Top 10 Signs That You Have Gone Too Far When Photoshopping A Photograph


We all know that art has no boundaries so how do you know when you have gone too far with the Photoshopping of a photograph? To help you out I have compiled a list of the top 10 warning signs:

Top 10 Warning Signs That Let You Know That You Have Gone Too Far With Photoshopping An Image

10. Only your parents would put it on their wall and you find out later that they take it down when you are not there
  9. Young boys want to have a black light poster made of your image to hang on their bedroom door
  8. Young girls think it's cute
  7. You think it's cute
  6. People you don't know give you crop or cloning suggestions
  5. People you know give you crop or cloning suggestions
  4. Someone says your work reminds them of another person, and it turns out that you can't stand that other person's  work
  3. Someone wants to know what HDR program and Photoshop actions you used
  2. Someone buys it and asks to have it framed in gold and matted with black velvet
  1. Somehow it reaches the top 10 in Explore on Flickr

Tuesday, January 04, 2011

Last Supper Redux

Roll Over The Image With Your Mouse To See The Original

You spend your hard earned money to pay for a trip to a far away place where no one really knows English just to wait in line to buy a ticket and when you finally get in you find that famous painting you heard so much about is faded, dull and chipped, it looks terrible by today's digital standards.

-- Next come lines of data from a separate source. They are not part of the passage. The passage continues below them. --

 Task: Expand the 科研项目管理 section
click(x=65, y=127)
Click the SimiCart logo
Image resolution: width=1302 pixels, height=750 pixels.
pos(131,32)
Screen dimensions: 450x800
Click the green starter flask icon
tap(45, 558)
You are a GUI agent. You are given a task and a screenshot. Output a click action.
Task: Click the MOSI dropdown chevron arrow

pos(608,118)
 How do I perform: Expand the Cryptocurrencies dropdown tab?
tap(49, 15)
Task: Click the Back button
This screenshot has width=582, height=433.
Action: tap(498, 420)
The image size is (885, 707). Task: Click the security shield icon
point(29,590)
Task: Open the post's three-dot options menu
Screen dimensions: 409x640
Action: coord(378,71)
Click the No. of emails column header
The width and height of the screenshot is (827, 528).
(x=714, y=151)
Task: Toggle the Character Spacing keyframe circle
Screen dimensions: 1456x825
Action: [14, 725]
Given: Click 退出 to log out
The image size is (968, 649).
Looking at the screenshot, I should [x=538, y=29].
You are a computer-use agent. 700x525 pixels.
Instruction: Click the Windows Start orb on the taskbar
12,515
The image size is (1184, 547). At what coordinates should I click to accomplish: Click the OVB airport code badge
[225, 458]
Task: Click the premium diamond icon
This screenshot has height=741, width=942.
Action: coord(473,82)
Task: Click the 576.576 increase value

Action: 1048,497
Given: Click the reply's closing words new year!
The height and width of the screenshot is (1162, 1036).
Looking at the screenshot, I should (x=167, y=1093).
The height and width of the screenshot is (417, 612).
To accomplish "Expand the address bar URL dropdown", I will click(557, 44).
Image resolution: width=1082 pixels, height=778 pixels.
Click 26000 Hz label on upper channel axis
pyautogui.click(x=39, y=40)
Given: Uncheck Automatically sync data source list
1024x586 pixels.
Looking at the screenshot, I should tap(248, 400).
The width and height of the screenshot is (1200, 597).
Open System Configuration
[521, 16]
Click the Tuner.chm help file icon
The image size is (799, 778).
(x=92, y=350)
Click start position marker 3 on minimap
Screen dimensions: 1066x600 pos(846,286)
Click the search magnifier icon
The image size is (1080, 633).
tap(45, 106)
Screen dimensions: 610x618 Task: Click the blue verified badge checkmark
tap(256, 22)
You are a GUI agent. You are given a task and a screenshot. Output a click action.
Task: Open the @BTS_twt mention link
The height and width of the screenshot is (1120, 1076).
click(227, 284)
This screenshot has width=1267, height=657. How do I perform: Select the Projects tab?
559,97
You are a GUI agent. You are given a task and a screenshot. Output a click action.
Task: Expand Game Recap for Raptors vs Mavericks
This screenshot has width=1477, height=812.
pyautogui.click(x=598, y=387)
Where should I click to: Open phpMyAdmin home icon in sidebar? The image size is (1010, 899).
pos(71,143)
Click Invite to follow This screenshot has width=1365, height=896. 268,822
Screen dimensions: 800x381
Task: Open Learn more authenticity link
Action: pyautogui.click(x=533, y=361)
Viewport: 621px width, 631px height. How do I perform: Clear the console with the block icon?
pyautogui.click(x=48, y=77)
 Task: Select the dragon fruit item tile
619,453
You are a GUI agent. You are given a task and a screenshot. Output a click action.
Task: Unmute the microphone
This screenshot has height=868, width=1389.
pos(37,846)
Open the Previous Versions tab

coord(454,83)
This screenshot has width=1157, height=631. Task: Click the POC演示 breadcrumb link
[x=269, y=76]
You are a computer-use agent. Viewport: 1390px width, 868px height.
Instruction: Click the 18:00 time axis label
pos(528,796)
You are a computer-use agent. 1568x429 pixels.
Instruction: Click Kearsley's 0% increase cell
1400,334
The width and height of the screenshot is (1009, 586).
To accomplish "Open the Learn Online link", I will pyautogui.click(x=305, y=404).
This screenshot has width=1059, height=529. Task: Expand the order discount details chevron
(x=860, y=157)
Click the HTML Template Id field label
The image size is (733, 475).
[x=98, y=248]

Fear not as today I will teach you the secrets of restoring these old "masterpieces" from dull and lack luster to the way they should have been in the first place that is if the painter had had any proper art school training.

As an example I will use the painting the Last Supper done by a moderately successful painter (I forget his name at the moment):

Clearly in those days they never heard of the rule of thirds. At first I wanted to crop the image to make the subject Jesus conform to the rule of thirds. But then I realized I could not do a very nice roll over if the before and after images were of different sizes, besides cloning out the odd arms would be far too much work. So instead I opted to use selected focus. Using selected focus allows me to draw the viewer's eyes directly to the subject clearing up all those busy distractions that make the eye wander about. What was the artist thinking wasting his time on all those unnecessary details? Selective  focus also gives the painting a depth of field and 3 dimensionality that the original lacked.

To increase the feeling of magic and fantasy and to repair the chipped paint I applied an Orton Effect filter/action. The Orton filter I applied came with a set of 10 other actions which I purchased from WeripUoff at only $180. I highly recommend them as they save you a lot of time learning stuff.

Then to give it a more modern update look I applied a cross processing action (good value at only $80 from WeripUoff). Noticed the richness of colour. The hills in the background window are now a pleasant shade of Irish green.

Still it didn't quite pop so for the final touch I applied a subtle single image auto HDR tone mapping, notice how much better the light is on Jesus' robes when compared to the original. A bit expensive at $260 for the HDR package from WeripUoff but how can you be state of the art without the latest and best tools. Also consider the money you are saving and the disappointment you are avoiding by not travelling to view the original artwork.